We thank the reviewer for his appreciation of our paper and we are pleased to better explain its merit.

The advancement of this new research relies mainly on the process of designing a rigorous and fully automated procedure having scalability and generalization capabilities.

The system described in our previous papers [33,34] does not perform the automatic segmentation of the ROI but uses the SLIC Superpixel algorithm to suggest the user (doctor or patient) a possible ROI. This mode is valuable but requires the user to draw a line (let's call it the ROI skeleton) on the device's touch screen. In those two studies, we were therefore still quite far from a fully automatic segmentation.

Our previous paper [35] describes a study the authors consider an interesting contribution to the improvement of the reliability of the Hb estimate. It aims to show that areas of the conjunctiva with different brightness if differently 'weighted' contributes to increasing the reliability of the estimate.

This result is obviously based on the fact that the excessive increase or decrease in brightness, in the pixels of the image of the conjunctiva, reduces the pure chromatic information.

In that work, it is shown that the reasoned elimination of a certain number of pixels from the ROI during the segmentation step (lightest and darkest pixels) makes it possible to increase the correlation of the chromatic features of the ROI with the value of Hb in vivo, but in essence, it does not provide a result that can be immediately used to design an automatic segmentation system.

 

 

As for the minor comments:

 

In the Abstract, I suggest a fluent writing instead of dividing it into different sections.

Good, it looks better to us too, we fixed it.

 

In the text, authors refer to ref. 31 saying that "However, with the aim to estimate anaemia, they stated that their method of segmenting was less reliable than manual conjunctiva segmentation made by an expert physician". Have you overcome with your work this?

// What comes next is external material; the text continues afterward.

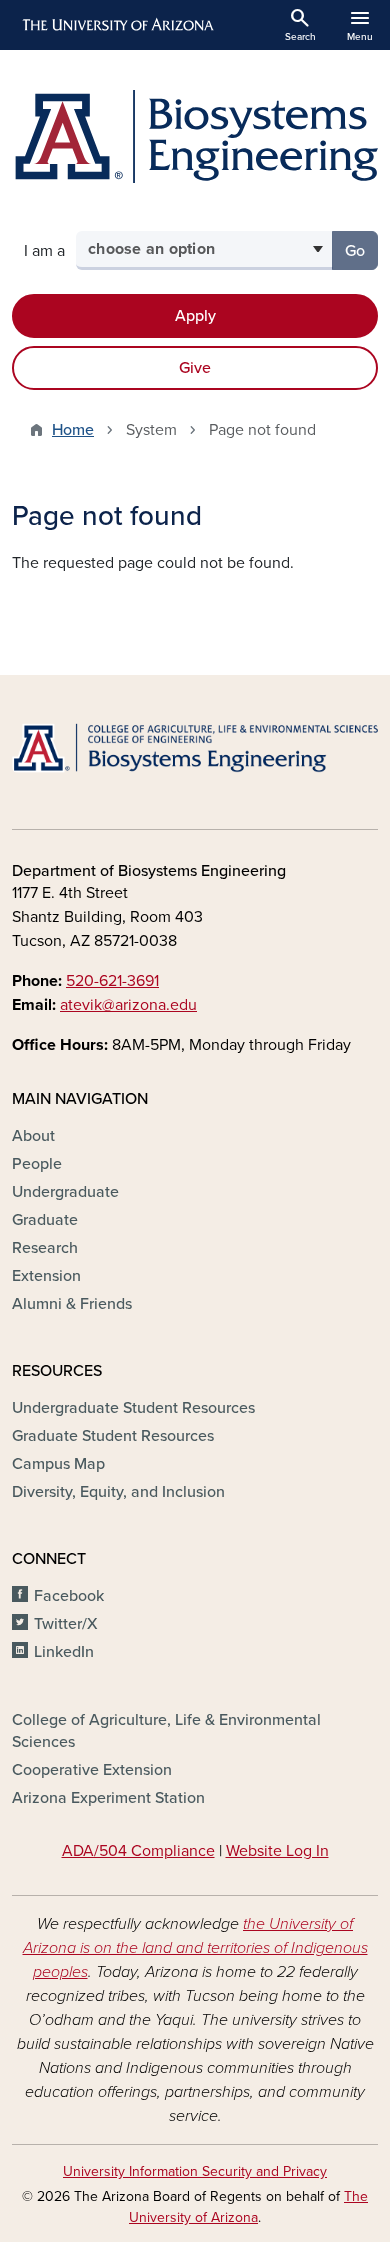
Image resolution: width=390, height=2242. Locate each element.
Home (73, 430)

Thanks to the reviewer for this question. The goal we pursued in this work was to automatically achieve ROI segmentation as closely as possible to manual segmentation by experts, with the ultimate aim of designing a fully automatic system, from image acquisition to anemia estimation.

We consider the result obtained to be valid for the following reasons:

  1. a) the accuracy of the overlap between the two selections, measured with classic metrics, is very good;
  2. b) the correlation obtained between the level of Hb measured in vivo and that estimated through the color of the manual ROIs and the ROIs obtained by segmenting the images with the method presented here is almost identical.

For this reason, we believe that the method presented here actually overcomes the result presented in [31].

In the conclusion section we also added these considerations.

 

When you talk about "Paradigms of non-invasive and on-demand diagnostics based on smartphone and digital images are spreading due to the advancing of remote diagnosis and affordability." you could cite some other recent works such as:

  • Kanchi, M. I. Sabela, P. S. Mdluli, Inamuddin and K. Bisetty, "Smartphone based bioanalytical and diagnosis applications: A review", Biosensors Bioelectron., vol. 102, pp. 136-149, Apr. 2018
  • Escobedo et al., "Smartphone-Based Diagnosis of Parasitic Infections With Colorimetric Assays in Centrifuge Tubes," in IEEE Access, vol. 7, pp. 185677-185686, 2019, doi: 10.1109/ACCESS.2019.2961230.
  • Ogirala, T., Eapen, A., Salvante, K.G. et al. Smartphone-based colorimetric ELISA implementation for determination of women’s reproductive steroid hormone profiles. Med Biol Eng Comput 55, 1735–1741 (2017). https://doi.org/10.1007/s11517-016-1605-7

 

These are very interesting papers; we certainly add them to the reference section. Thanks!

 

Thanks for your suggestion, we believe they have been very helpful in improving our paper.

Round 2

Reviewer 1 Report

No comments

Reviewer 2 Report

The authors have addressed my comments and I recommend the publication of this work.